EXTRAIT DU TEXTE:
========================================================================

La
gifle morale que Boniface VIII a reçue lors de l’attentat d’Anagni [6] a été
retentissante à son époque et le demeure encore dans nos mémoires. Elle marque un
tournant dans les rapports entre la Papauté et les États. Elle témoigne d’un état d’esprit qui s’impose
désormais au plus haut sommet du royaume de France. Elle déclenche un long et
irrésistible processus qui conduira rapidement à une remise en cause profonde de l’autorité du Pape. Cet événement en annonce bien d’autres.
Après plus de trois siècles de combat pour se libérer de l’emprise des
puissants du monde et de brillantes victoires, l’Église est de nouveau
captive. En cette journée du 8 septembre 1303, se manifeste avec éclat la fin d’une
époque et le début d’une autre, plus douloureuse et orageuse…
L’attentat
d’Anagni mérite donc toute notre attention. Il éclaire les événements qui vont
frapper l’Église aux siècles suivants. Cependant, il ne doit pas masquer un
fait encore plus intéressant. Il s’agit du conflit entre Philippe le Bel et
Boniface VIII sur l’affaire de Bernard Saisset, évêque de Pamiers[1]. L’affaire
semble à première vue banale. Mais elle est rapidement l’occasion pour le roi
de France d'exprimer de manière encore plus éclatante les prétentions
royales face à l’autorité ponificale. Elle aboutira à l’attentat d’Anagni.

========================================================================

DONNÉES ENREGISTRÉES:
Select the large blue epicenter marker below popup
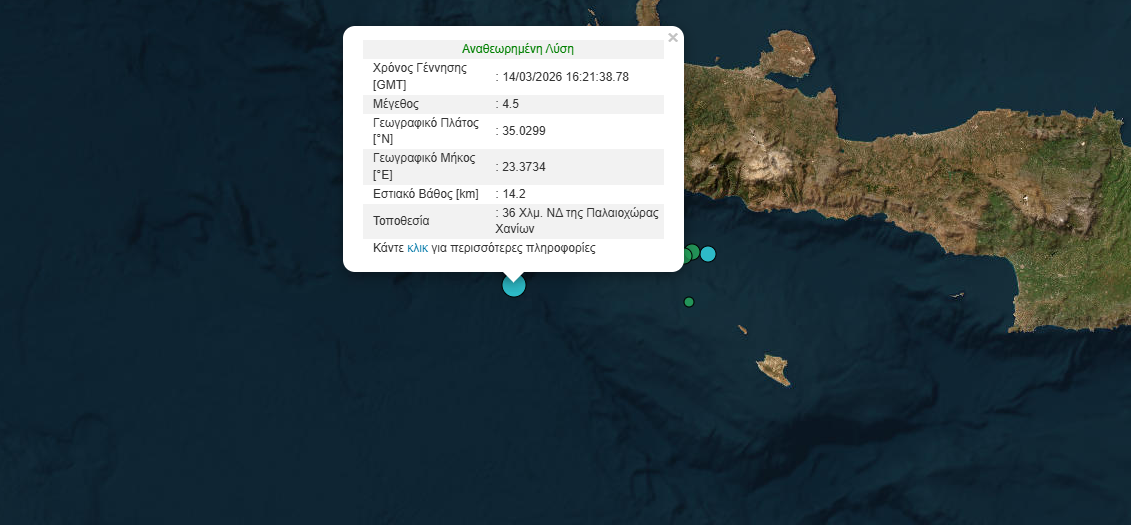 (x=513, y=285)
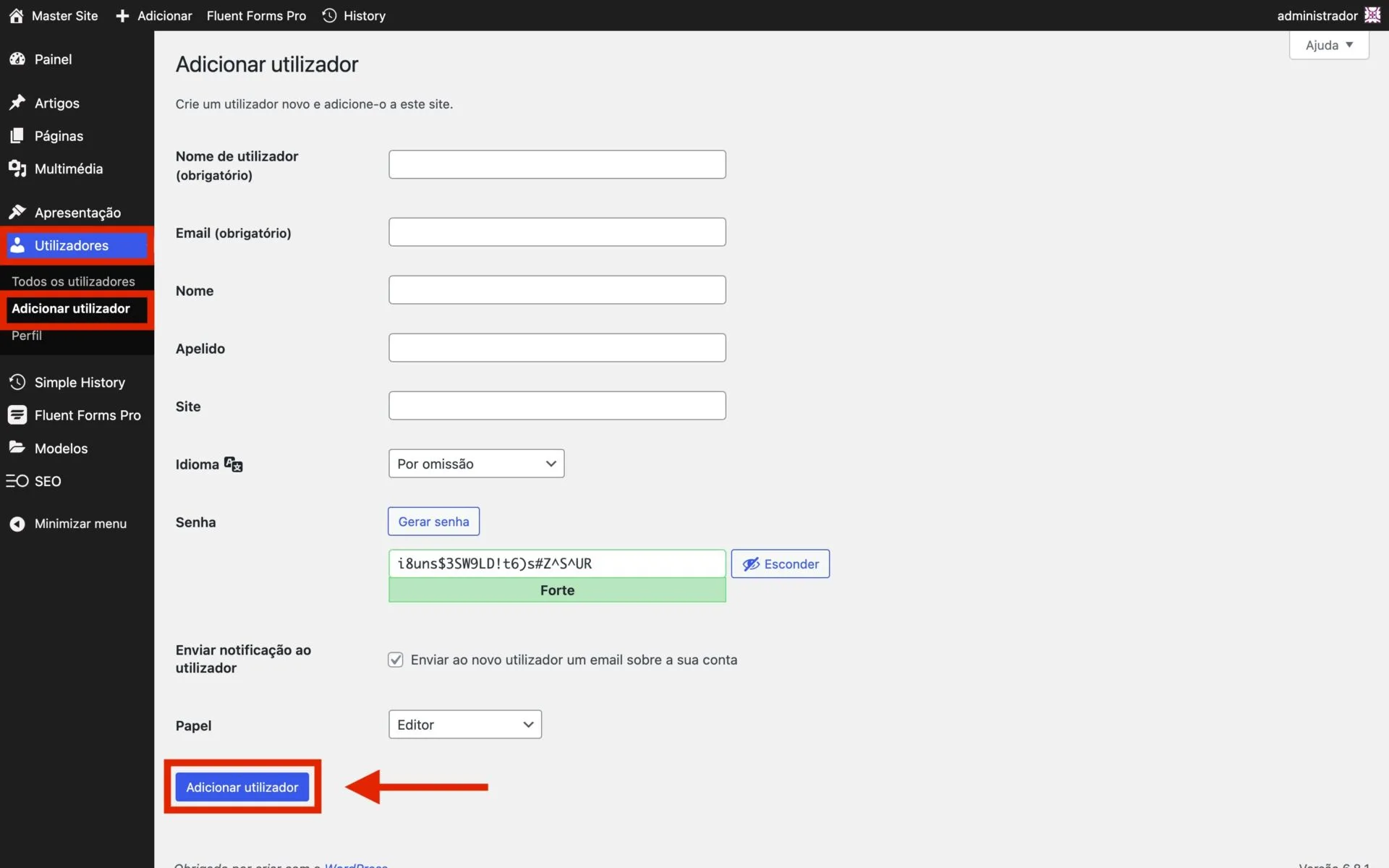This screenshot has height=868, width=1389.
Task: Click into the Email input field
Action: click(x=557, y=232)
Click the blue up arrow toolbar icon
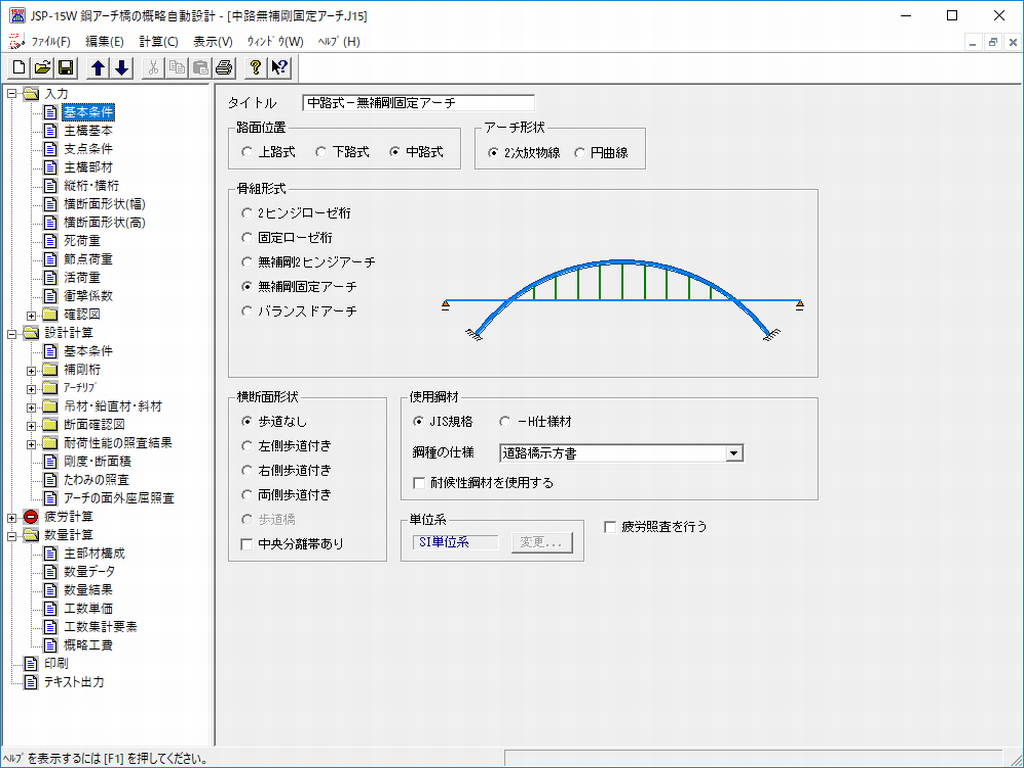This screenshot has height=768, width=1024. [98, 68]
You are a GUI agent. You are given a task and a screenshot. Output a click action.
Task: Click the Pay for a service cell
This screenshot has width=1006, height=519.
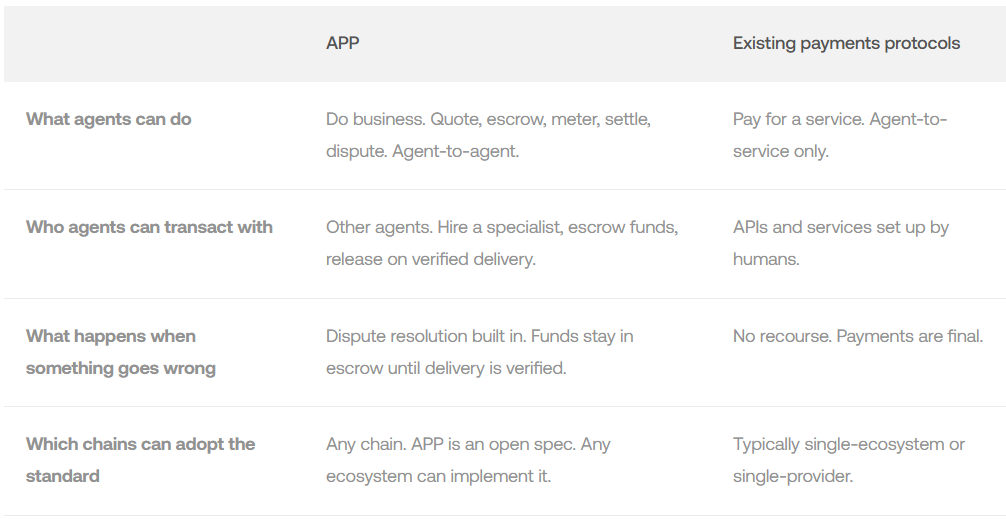[839, 120]
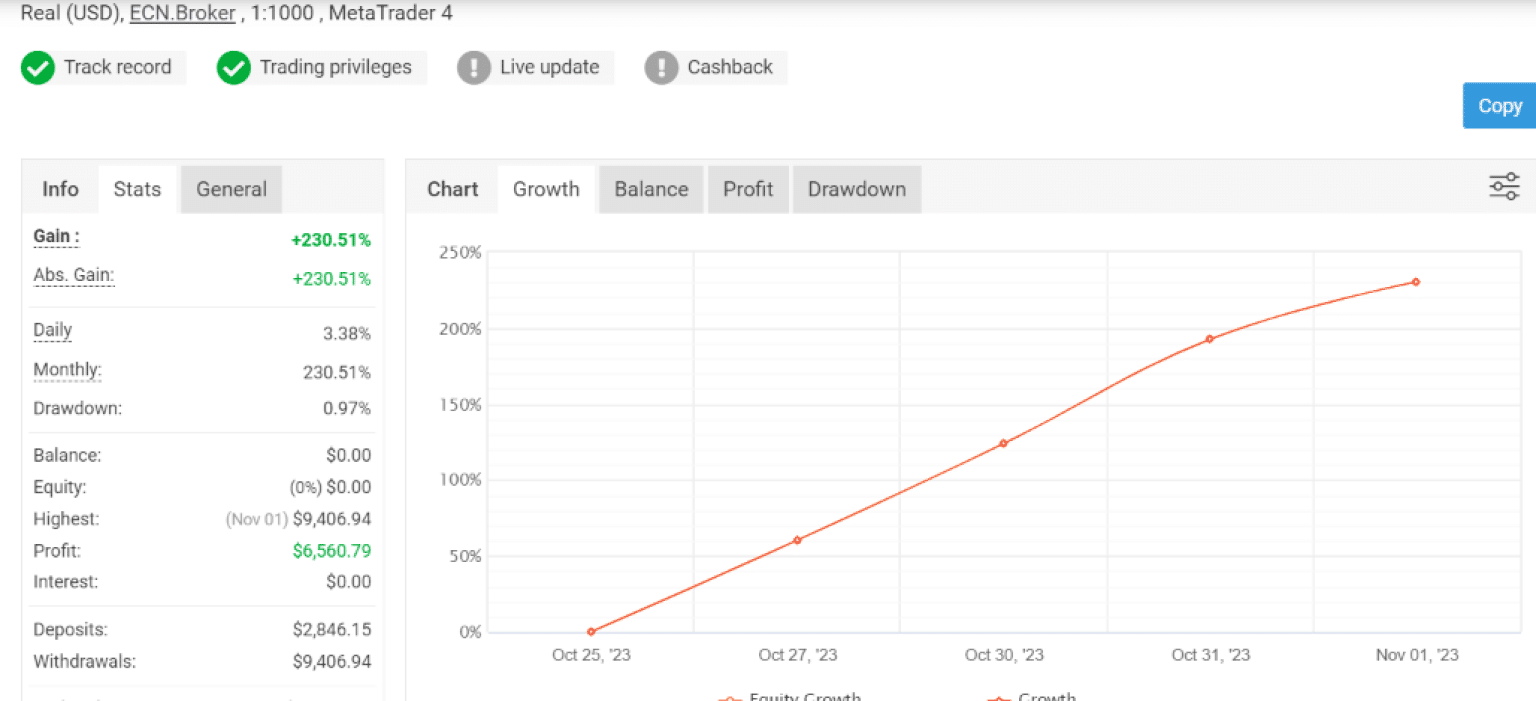
Task: Click the Nov 01 data point on the curve
Action: [1414, 282]
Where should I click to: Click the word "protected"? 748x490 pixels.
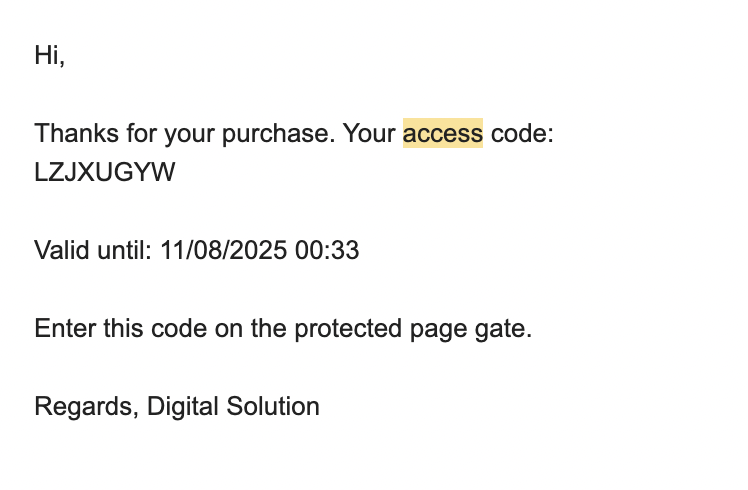click(348, 329)
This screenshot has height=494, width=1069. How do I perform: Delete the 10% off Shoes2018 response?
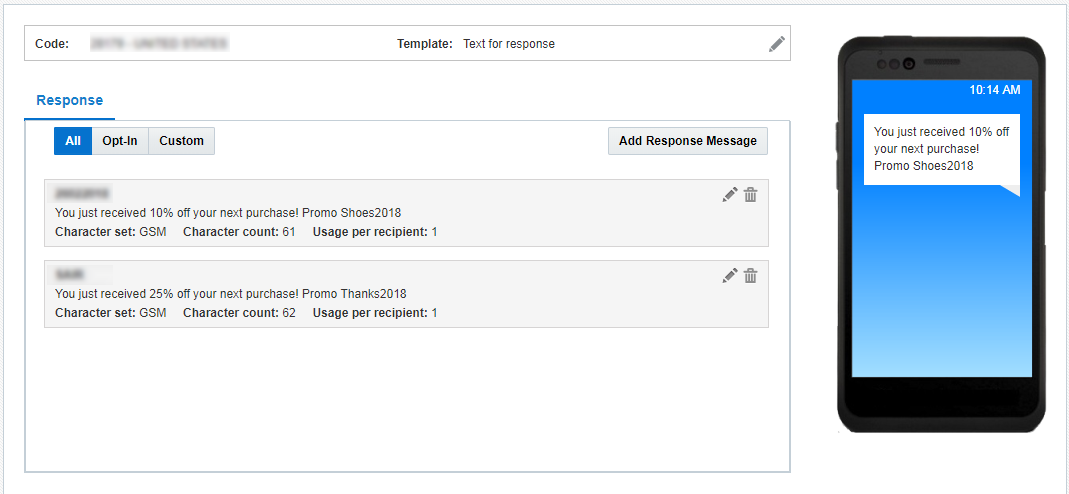click(751, 195)
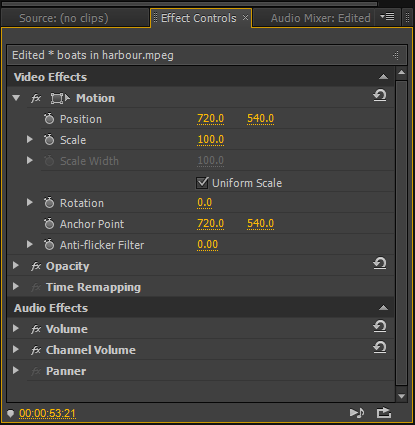This screenshot has height=425, width=415.
Task: Reset the Volume audio effect
Action: tap(380, 326)
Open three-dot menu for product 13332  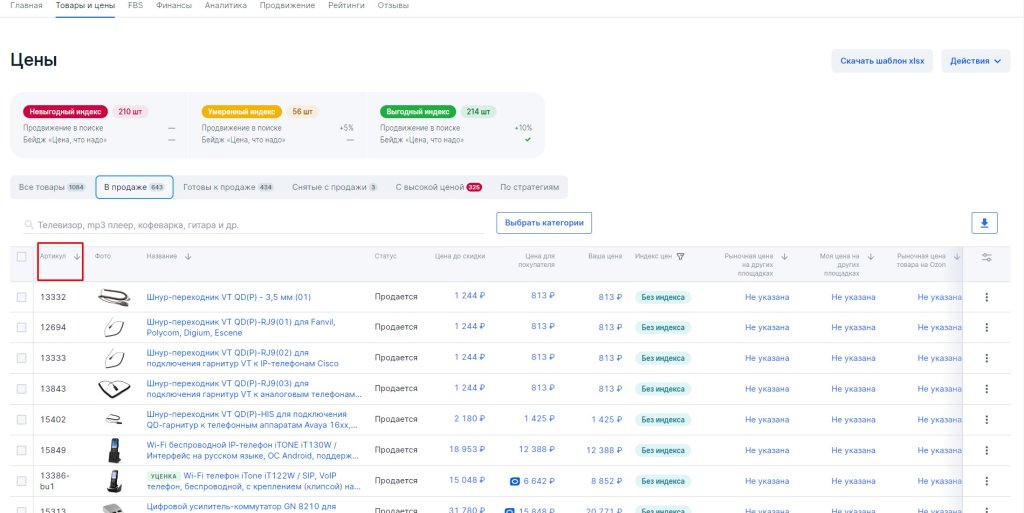(986, 297)
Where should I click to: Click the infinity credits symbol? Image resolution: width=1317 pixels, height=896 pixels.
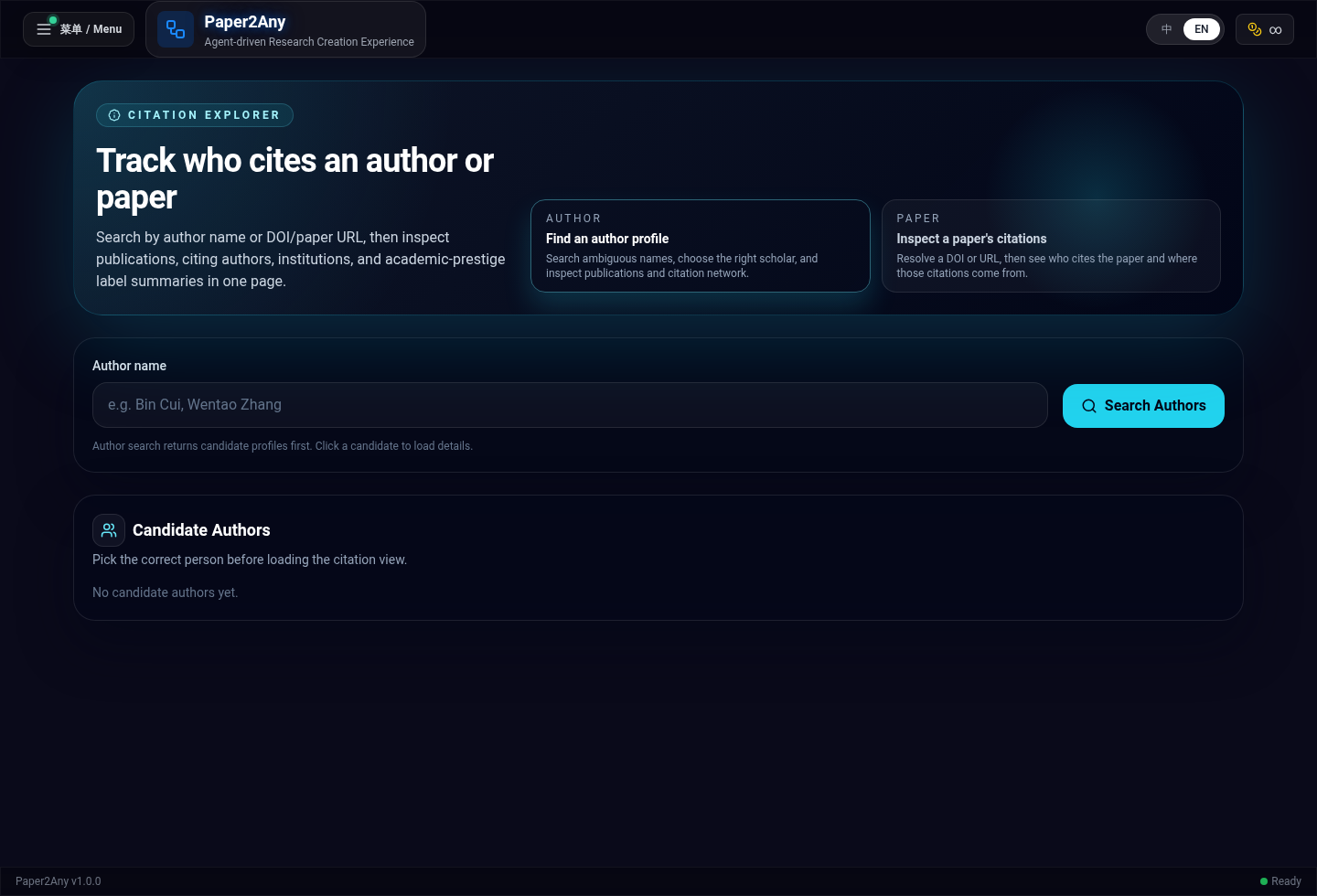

========================================================================

TRAVAIL À FAIRE: Recopiez en entier l'extrait sur l'attentat d'Anagni, sans rien y changer.

RÉPONSE:
La
gifle morale que Boniface VIII a reçue lors de l’attentat d’Anagni [6] a été
retentissante à son époque et le demeure encore dans nos mémoires. Elle marque un
tournant dans les rapports entre la Papauté et les États. Elle témoigne d’un état d’esprit qui s’impose
désormais au plus haut sommet du royaume de France. Elle déclenche un long et
irrésistible processus qui conduira rapidement à une remise en cause profonde de l’autorité du Pape. Cet événement en annonce bien d’autres.
Après plus de trois siècles de combat pour se libérer de l’emprise des
puissants du monde et de brillantes victoires, l’Église est de nouveau
captive. En cette journée du 8 septembre 1303, se manifeste avec éclat la fin d’une
époque et le début d’une autre, plus douloureuse et orageuse…
L’attentat
d’Anagni mérite donc toute notre attention. Il éclaire les événements qui vont
frapper l’Église aux siècles suivants. Cependant, il ne doit pas masquer un
fait encore plus intéressant. Il s’agit du conflit entre Philippe le Bel et
Boniface VIII sur l’affaire de Bernard Saisset, évêque de Pamiers[1]. L’affaire
semble à première vue banale. Mais elle est rapidement l’occasion pour le roi
de France d'exprimer de manière encore plus éclatante les prétentions
royales face à l’autorité ponificale. Elle aboutira à l’attentat d’Anagni.